Read The French Lieutenant's Woman - John Fowles Online
Authors: John Fowles
What then would have been
the most intelligent thing? To have waited.
Under this swarm of waspish
self-inquiries he began to feel sorry for himself--a brilliant man trapped,
a Byron tamed; and his mind wandered back to Sarah, to visual images, attempts
to recollect that face, that mouth, that generous mouth.
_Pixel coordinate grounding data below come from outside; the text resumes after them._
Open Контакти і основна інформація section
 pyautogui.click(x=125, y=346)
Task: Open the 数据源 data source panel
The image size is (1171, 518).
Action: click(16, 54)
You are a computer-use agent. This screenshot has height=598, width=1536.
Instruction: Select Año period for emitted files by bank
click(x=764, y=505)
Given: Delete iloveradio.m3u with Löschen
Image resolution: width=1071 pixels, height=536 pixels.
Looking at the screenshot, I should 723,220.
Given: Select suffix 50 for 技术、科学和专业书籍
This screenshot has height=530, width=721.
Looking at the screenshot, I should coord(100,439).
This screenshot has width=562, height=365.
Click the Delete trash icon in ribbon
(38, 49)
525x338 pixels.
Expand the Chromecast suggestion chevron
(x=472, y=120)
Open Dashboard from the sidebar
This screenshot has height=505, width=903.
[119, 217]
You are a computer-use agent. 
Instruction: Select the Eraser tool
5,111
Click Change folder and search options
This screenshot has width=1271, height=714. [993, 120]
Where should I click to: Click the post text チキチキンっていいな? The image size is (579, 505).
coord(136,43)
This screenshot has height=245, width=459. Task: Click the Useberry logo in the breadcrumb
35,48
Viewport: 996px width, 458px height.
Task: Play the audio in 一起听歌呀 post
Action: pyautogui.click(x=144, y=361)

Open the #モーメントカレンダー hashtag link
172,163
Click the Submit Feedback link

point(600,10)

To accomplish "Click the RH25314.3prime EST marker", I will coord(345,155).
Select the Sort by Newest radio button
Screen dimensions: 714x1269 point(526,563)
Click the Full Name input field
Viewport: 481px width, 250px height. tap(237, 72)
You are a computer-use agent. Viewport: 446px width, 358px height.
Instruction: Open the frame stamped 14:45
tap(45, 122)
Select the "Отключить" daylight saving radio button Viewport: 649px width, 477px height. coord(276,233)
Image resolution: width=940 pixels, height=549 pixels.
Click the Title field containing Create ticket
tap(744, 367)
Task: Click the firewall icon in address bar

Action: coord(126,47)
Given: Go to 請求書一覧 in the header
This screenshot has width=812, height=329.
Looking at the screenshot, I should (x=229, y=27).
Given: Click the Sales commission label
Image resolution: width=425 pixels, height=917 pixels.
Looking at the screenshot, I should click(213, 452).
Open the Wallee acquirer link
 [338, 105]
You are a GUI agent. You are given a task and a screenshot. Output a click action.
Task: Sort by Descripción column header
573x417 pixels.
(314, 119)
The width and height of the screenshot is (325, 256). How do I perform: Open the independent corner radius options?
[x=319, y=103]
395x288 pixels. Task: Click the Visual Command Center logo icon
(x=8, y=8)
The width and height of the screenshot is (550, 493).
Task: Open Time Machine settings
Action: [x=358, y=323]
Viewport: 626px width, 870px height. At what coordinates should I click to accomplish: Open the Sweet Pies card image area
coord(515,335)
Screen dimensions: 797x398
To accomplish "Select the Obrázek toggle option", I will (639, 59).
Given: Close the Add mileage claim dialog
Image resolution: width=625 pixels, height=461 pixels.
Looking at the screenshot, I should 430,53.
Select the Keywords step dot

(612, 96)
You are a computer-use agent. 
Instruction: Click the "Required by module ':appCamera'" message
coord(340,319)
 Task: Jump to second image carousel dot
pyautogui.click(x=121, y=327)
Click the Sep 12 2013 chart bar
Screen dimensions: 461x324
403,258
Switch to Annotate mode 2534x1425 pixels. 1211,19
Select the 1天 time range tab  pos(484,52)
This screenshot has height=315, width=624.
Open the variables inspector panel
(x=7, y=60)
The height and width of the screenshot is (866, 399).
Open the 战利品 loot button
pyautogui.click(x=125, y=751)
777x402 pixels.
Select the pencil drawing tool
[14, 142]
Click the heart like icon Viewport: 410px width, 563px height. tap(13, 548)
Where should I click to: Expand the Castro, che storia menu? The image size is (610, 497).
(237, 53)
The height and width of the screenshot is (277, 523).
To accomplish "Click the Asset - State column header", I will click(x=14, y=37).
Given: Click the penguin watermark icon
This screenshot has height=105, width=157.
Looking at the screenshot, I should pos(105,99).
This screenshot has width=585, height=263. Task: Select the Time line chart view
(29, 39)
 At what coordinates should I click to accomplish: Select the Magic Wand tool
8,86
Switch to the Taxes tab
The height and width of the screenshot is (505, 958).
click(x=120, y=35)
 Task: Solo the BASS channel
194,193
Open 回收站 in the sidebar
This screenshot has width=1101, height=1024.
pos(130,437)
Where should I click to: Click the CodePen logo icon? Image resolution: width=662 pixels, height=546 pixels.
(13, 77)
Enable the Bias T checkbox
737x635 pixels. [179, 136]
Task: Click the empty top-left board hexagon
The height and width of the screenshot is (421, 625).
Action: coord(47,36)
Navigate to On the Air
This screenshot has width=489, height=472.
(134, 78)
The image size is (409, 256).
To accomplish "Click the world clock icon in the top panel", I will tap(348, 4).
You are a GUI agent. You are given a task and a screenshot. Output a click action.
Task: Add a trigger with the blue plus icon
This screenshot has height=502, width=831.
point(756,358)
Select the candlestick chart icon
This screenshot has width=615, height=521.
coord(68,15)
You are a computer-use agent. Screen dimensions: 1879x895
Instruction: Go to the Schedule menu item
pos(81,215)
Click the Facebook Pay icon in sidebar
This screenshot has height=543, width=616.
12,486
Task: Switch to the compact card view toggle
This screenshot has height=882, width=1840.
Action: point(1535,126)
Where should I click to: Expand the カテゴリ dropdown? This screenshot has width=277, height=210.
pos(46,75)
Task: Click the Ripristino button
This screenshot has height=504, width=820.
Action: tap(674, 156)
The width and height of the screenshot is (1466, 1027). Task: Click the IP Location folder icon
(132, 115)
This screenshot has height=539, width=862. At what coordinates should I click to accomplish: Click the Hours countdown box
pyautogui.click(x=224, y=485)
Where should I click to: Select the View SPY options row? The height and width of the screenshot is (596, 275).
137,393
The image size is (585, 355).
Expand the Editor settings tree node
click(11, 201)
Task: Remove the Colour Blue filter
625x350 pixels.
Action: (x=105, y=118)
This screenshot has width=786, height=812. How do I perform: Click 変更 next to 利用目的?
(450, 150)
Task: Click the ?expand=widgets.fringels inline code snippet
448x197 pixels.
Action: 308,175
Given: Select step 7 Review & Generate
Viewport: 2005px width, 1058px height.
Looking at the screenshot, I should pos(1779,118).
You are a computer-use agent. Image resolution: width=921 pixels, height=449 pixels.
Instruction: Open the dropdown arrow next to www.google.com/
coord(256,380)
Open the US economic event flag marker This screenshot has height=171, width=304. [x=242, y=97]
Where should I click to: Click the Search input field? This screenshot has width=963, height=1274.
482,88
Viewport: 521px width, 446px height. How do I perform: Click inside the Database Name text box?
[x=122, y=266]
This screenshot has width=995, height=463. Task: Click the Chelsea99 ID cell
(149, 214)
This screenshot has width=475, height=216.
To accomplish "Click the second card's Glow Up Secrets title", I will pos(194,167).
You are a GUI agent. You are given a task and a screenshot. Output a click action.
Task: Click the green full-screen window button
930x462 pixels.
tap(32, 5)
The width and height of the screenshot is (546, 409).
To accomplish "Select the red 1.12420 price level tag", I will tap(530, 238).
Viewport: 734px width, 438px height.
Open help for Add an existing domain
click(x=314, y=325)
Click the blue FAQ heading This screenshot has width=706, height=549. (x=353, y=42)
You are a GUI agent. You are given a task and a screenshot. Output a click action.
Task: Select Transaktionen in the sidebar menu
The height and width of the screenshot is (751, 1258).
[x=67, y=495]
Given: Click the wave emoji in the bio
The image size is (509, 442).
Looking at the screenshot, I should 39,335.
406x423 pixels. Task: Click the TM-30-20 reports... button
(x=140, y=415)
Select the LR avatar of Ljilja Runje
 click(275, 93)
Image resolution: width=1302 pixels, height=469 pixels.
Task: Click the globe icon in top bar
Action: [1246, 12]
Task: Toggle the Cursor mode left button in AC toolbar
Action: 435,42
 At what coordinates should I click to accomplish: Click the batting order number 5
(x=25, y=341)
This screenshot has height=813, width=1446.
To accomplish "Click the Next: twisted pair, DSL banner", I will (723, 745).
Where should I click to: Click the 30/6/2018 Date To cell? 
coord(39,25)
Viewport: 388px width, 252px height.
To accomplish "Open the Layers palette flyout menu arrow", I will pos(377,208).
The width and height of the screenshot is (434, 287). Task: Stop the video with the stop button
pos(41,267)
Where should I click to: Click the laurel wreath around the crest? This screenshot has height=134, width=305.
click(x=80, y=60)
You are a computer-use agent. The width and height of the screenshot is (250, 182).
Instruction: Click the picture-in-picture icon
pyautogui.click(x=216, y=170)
Undoubtedly it
awoke some memory in him, too tenuous, perhaps too general, to trace to
any source in his past; but it unsettled him and haunted him, by calling
to some hidden self he hardly knew existed. He said it to himself: It is
the stupidest thing, but that girl attracts me. It seemed clear to him
that it was not Sarah in herself who attracted him--how could she, he was
betrothed--but some emotion, some possibility she symbolized. She made
him aware of a deprivation. His future had always seemed to him of vast
potential; and now suddenly it was a fixed voyage to a known place. She
had reminded him of that.
Ernestina's elbow reminded
him gently of the present. The singer required applause, and Charles languidly
gave his share. Placing her own hands back in their muff, Ernestina delivered
a sidelong, humorous moue, half intended for his absentmindedness, half
for the awfulness of the performance. He smiled at her. She was so young,
such a child. He could not be angry with her. After all, she was only a
woman. There were so many things she must never understand: the richness
of male life, the enormous difficulty of being one to whom the world was
rather more than dress and home and children.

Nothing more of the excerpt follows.